A new study published in the Journal of Occupational Health Psychology by the American Psychological Association reveals that mental breaks after work will improve sleep.

699 employees of the U.S. Forest Service participated in the study by rating the level of rude behaviour they experienced in the workplace, how often they had negative thoughts about work, whether they have insomnia symptoms and how much they were able to detach from work and relax. Researchers also asked the respondents about the number of children under 18 living at home, hours worked per week, and frequency of alcoholic drinks as these have previously been linked with sleep issues.

“Sleep quality is crucial because sleep plays a major role in how employees perform and behave at work,” said lead author Caitlin Demsky, PhD, of Oakland University.

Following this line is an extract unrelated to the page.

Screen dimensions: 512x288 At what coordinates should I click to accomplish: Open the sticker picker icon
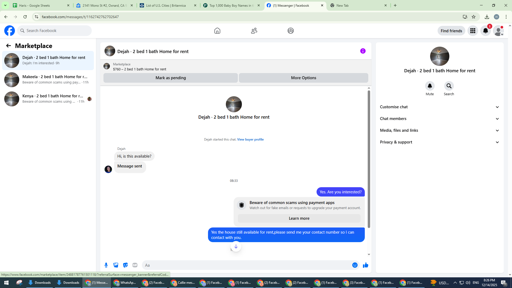pyautogui.click(x=125, y=265)
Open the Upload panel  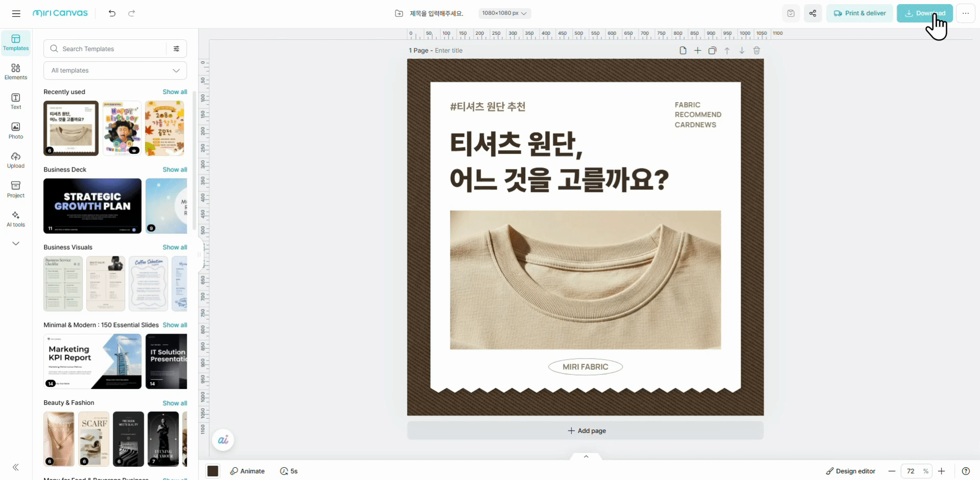tap(15, 159)

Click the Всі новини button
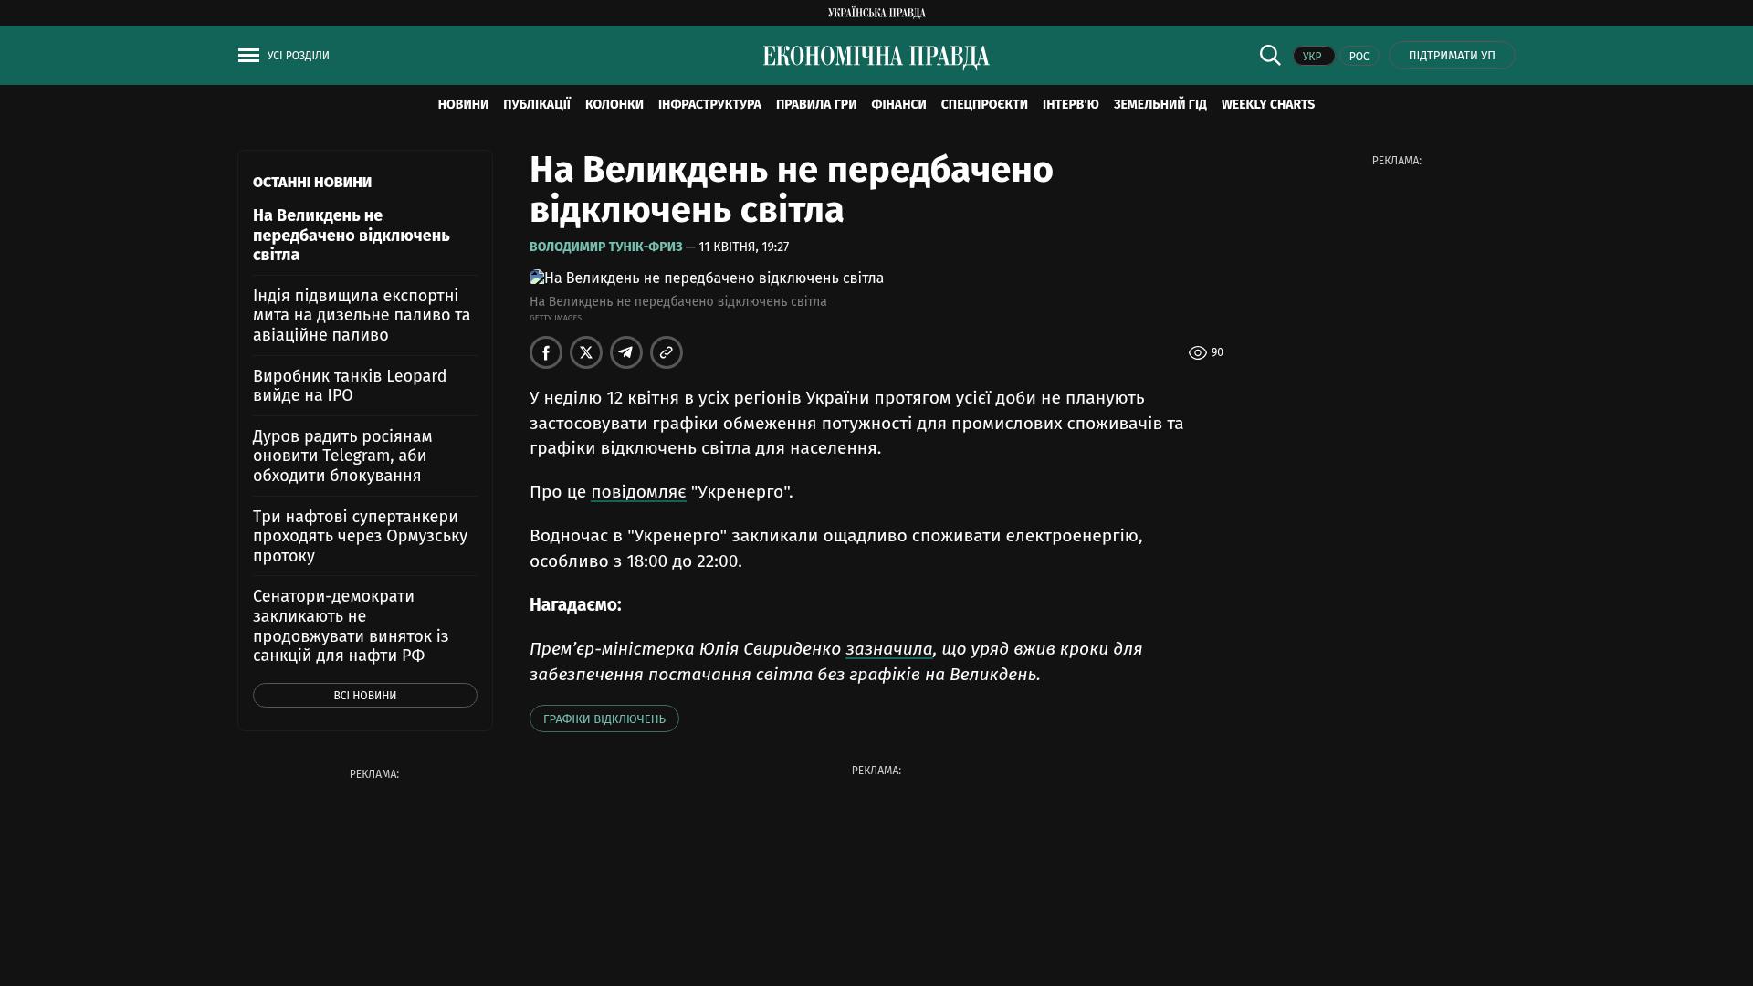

“In our fast-paced, competitive professional world, it is more important than ever that workers are in the best condition to succeed, and getting a good night’s sleep is key to that.”

Experiencing rude or negative behaviours at work and bullying have been linked to more symptoms of insomnia. However, people who were able to detach and do something relaxing to recover after work said they were able to sleep better.

Incivility in the workplace takes a toll on sleep quality,” said Demsky. “It does so in part by making people repeatedly think about their negative work experiences. Those who can take mental breaks from this fare and do not lose as much sleep as those who are less capable of letting go.”

Repeated negative thoughts about work may also be linked to other health problems, including cardiovascular diseases, increased blood pressure and fatigue.

The authors recommended implementing programs aimed at reducing workplace incivility.